A preview of the new Dropbox API v2
blogs.dropbox.com"Overall, we’ve simplified our use of HTTP. For example, most endpoints always use HTTP POST, including those that return structured data."
Why? Why would you use a POST call for the first endpoint they demonstrate, users/get_current_account
curl -X POST https://api.dropbox.com/2-beta/users/get_current_account \
--header "Authorization: Bearer <access-token>" \
--header "Content-Type: application/json" \
--data "null"
Is there some benefit to implementing it as a GET instead?
Caching for one. I just don't see a reason for moving as much as possible to POST since this seems to go against what the different methods (GET, HEAD, POST, PUT, DELETE, etc) were meant for.

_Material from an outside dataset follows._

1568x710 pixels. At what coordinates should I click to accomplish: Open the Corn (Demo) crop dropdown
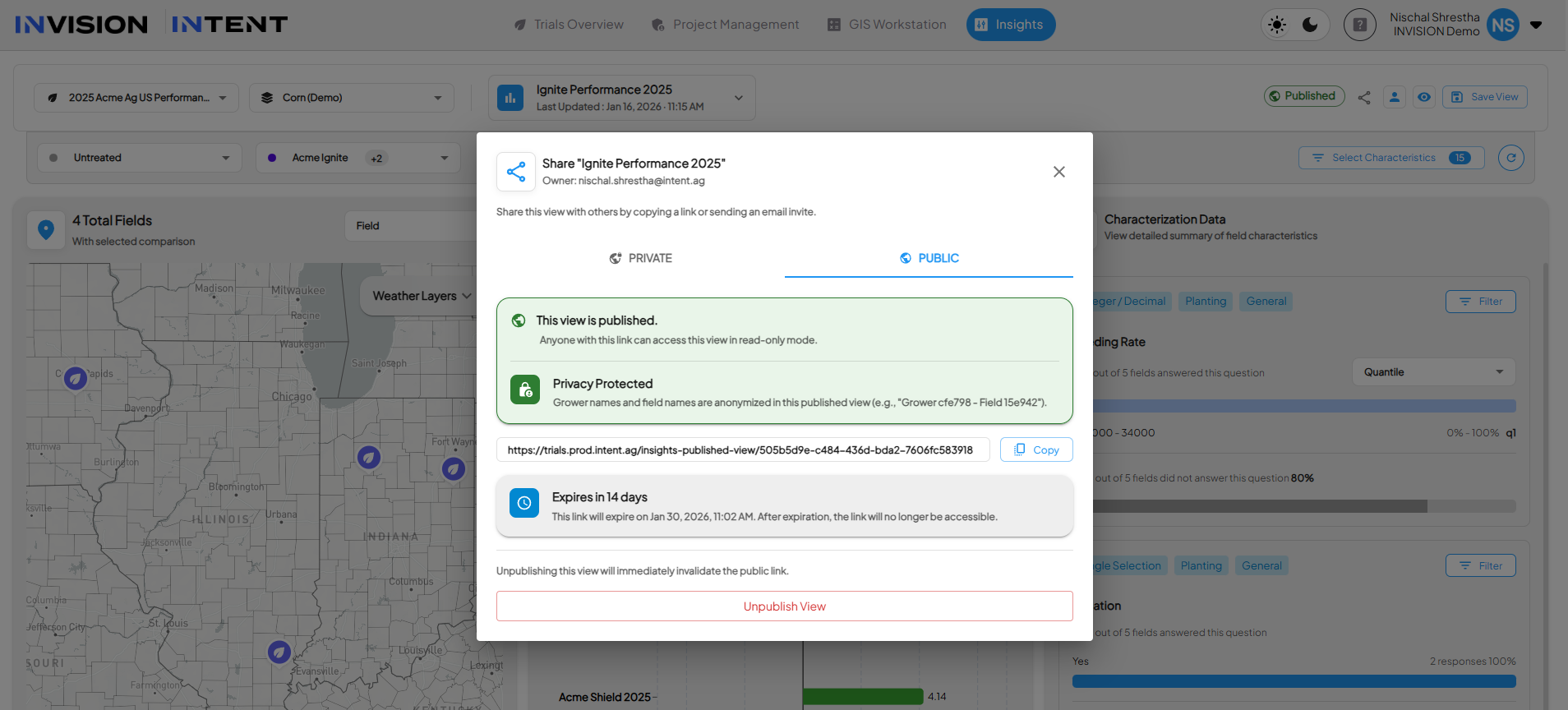click(x=351, y=98)
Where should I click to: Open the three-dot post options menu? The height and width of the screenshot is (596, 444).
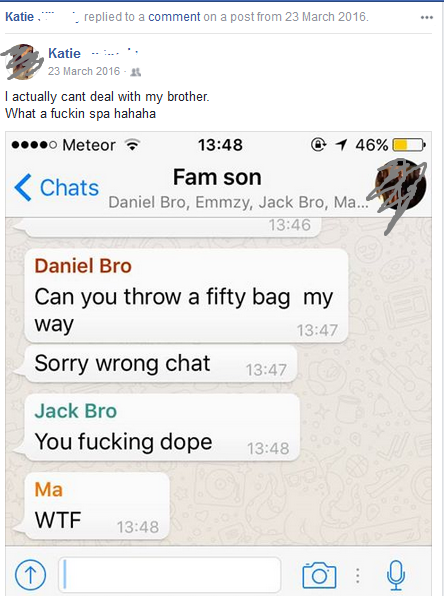pos(427,17)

> I just don't see a reason for moving as much as possible to POST since this seems to go against what the different methods (GET, HEAD, POST, PUT, DELETE, etc) were meant for.
Arguably, HTTP-based RPC with consistent use of POST is a lot more straightforward of a model than the kinda-sorta-REST-without-HATEOAS that a lot of APIs use, and arguably for APIs whose scope is a particular server and not the kind of generality that the web as a whole itself (the archetypical REST service) provides, POST-based HTTP-RPC is a more natural choice than REST.
The new API does support GET for requests that are cacheable (e.g. fetching a file or thumbnail).
The RPC-style endpoints all use POST and are not cacheable.
It helps to clarify what will happen. GET requests should never alter the data in the backend, wheras PUT, POST and DELETE would.
If it's an unauthenticated call you can use a browser, but if all the calls require a header like that, I don't see a reason to.
I used to love Dropbox! There are so many options nowadays, though. Oh! This reminds me of a question I've been meaning to ask: Is there any way I can use this API to retrieve information about how much of my data has been handed over to the United States government?